I'll tell you what.... I am feeling nice and I always see you trying to help out other people. This is what I am going to do for you.

I have an extra 175w TEC and an extra TT VGA waterblock and some extra insulation.

THe waterblock is missing the hardware mounting kit... but it will be easy to  make it work.

You can have it all to get yourself into TEC cooling. Hit me up on PM and we can work everything out.

If you get it and decide you dont need it or want it, just send it back it me. THats all I ask.

And if you do keep it, maybe sometime down the line I will ask you for a favor.


----------



## d44ve (Jun 1, 2007)

Wile E said:


> How do you know how much of the mobo to cover with the plastic dip? Is every setup different in that regard? I've been kicking around the idea of going tec, just don't know much about the water proofing.
> 
> And about how many amps does the 226w tec draw? Is it about 19a, as the rating suggests?
> 
> ...




I do not know the exact draw on the TEC. When I get back home I will get that for you. 

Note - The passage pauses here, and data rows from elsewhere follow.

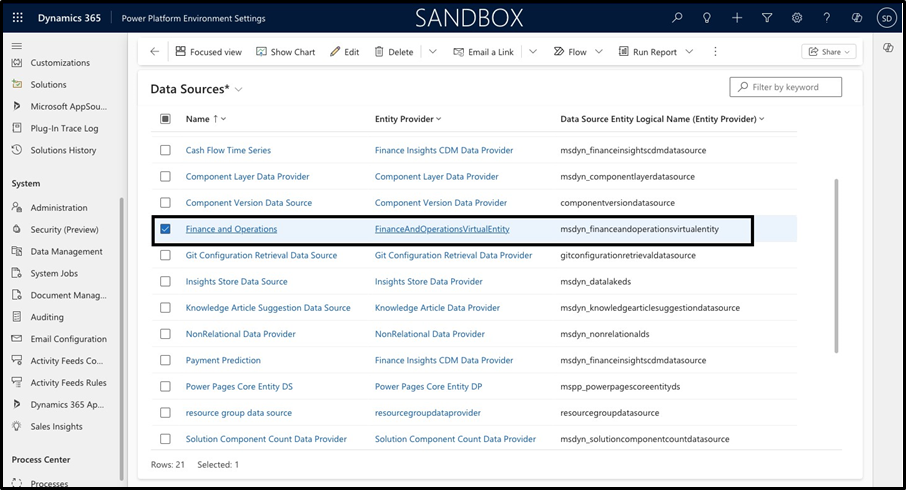Select Data Management in the sidebar
This screenshot has width=906, height=490.
click(x=66, y=252)
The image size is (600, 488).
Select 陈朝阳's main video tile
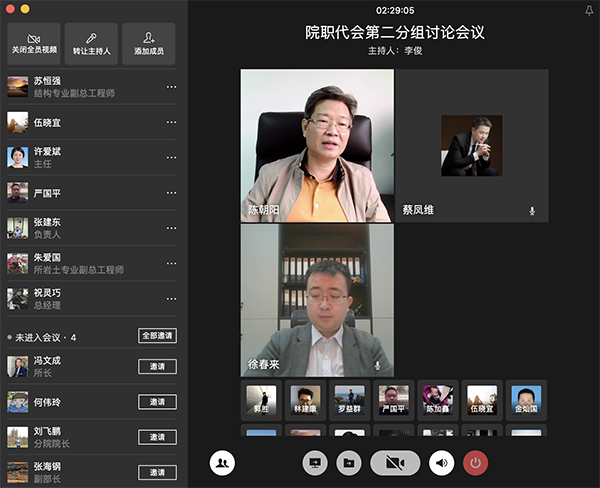[x=317, y=145]
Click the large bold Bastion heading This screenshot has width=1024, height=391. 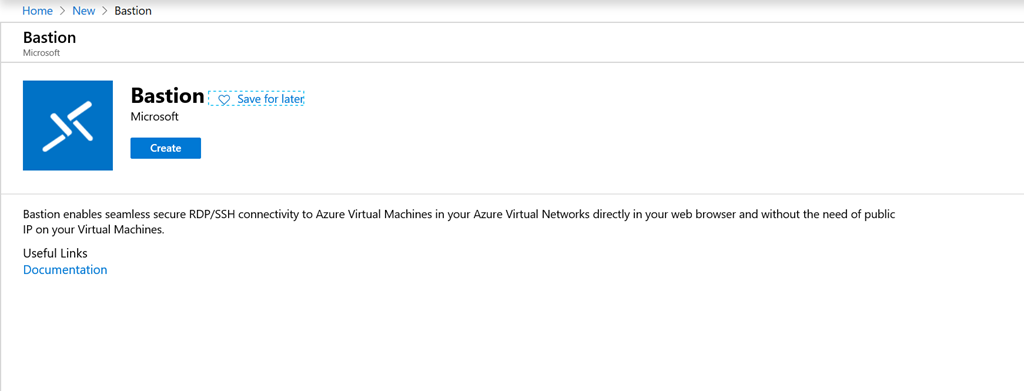[x=168, y=96]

Some people like to do the whole back board with the plastic dip, but I feel that is overkill. I did to where I would feel that the extreme drop in temp would effect the board

The RADS that you have I believe would be more than enough. I personally think the 3x120mm would be enough too.

Dont worry about the questions... this is the exact reason why I made this thread 


EDIT : BTW, its not so much water proofing. Its more for insulation. With the plastic dip, it will stop air getting to the board and thus stopping condensation from forming from the water in the air


----------



## Zeratul_uy (Jun 1, 2007)

d44ve said:


> I do not know the exact draw on the TEC. When I get back home I will get that for you.
> 
> Some people like to do the whole back board with the plastic dip, but I feel that is overkill. I did to where I would feel that the extreme drop in temp would effect the board
> 
> ...



You mean that it'll condensate the water on the plastic and not on the mobo right? So it's better to paint it all? I mean, all the mobo's back?


----------



## d44ve (Jun 1, 2007)

Zeratul_uy said:


> You mean that it'll condensate the water on the plastic and not on the mobo right? So it's better to paint it all? I mean, all the mobo's back?



Yes and no.... the plastic dip does insulate the board. and like I said, it makes it so that the humid air will not come in contact with the cold board. 

However, if condensation does happen to occur, it will be on the plastic and not the board.

The reason why I didnt do all over the board though is because some of the pins and other parts do get really hot back there and I am not 100% sure how that will effect it.

EDIT : also, just to let you know... I did test my theory with the plastic dip acting as an insulator.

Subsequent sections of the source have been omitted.